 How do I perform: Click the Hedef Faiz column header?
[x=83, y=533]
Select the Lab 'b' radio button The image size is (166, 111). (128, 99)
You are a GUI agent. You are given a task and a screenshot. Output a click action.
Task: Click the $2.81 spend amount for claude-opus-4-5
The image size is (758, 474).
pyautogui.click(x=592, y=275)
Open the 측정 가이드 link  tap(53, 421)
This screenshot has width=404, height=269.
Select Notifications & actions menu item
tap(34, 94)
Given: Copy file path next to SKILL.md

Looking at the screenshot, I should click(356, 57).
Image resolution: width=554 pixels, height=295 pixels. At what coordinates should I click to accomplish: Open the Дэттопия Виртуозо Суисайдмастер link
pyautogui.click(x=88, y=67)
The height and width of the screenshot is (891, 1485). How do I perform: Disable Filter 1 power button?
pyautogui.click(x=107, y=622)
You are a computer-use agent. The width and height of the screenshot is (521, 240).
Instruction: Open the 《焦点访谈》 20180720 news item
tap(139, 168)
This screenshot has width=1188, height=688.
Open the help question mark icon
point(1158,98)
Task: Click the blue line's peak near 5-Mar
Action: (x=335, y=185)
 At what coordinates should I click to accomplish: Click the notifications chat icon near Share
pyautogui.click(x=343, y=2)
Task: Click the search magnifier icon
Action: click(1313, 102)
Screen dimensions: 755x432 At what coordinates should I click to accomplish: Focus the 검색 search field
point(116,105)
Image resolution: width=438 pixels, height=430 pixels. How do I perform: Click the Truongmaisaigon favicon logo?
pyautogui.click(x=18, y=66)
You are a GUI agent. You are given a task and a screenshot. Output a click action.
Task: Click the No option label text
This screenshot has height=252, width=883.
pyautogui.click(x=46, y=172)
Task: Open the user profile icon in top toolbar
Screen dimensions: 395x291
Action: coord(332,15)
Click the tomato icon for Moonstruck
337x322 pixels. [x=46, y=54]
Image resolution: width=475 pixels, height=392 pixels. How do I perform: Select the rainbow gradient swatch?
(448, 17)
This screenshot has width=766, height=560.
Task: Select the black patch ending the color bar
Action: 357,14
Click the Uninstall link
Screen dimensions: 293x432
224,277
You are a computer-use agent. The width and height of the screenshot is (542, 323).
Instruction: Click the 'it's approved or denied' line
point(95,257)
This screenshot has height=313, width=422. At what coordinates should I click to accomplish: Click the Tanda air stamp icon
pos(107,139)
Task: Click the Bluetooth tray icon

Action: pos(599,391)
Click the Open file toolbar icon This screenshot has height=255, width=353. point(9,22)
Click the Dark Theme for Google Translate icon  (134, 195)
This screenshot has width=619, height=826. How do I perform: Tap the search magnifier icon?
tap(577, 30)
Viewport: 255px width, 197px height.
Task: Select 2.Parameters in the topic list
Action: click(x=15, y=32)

________________________

**REQUIRED ACTION**
Establish how many lines of the entries hold the word "agent", giving nothing but the number.

**OUTPUT**
4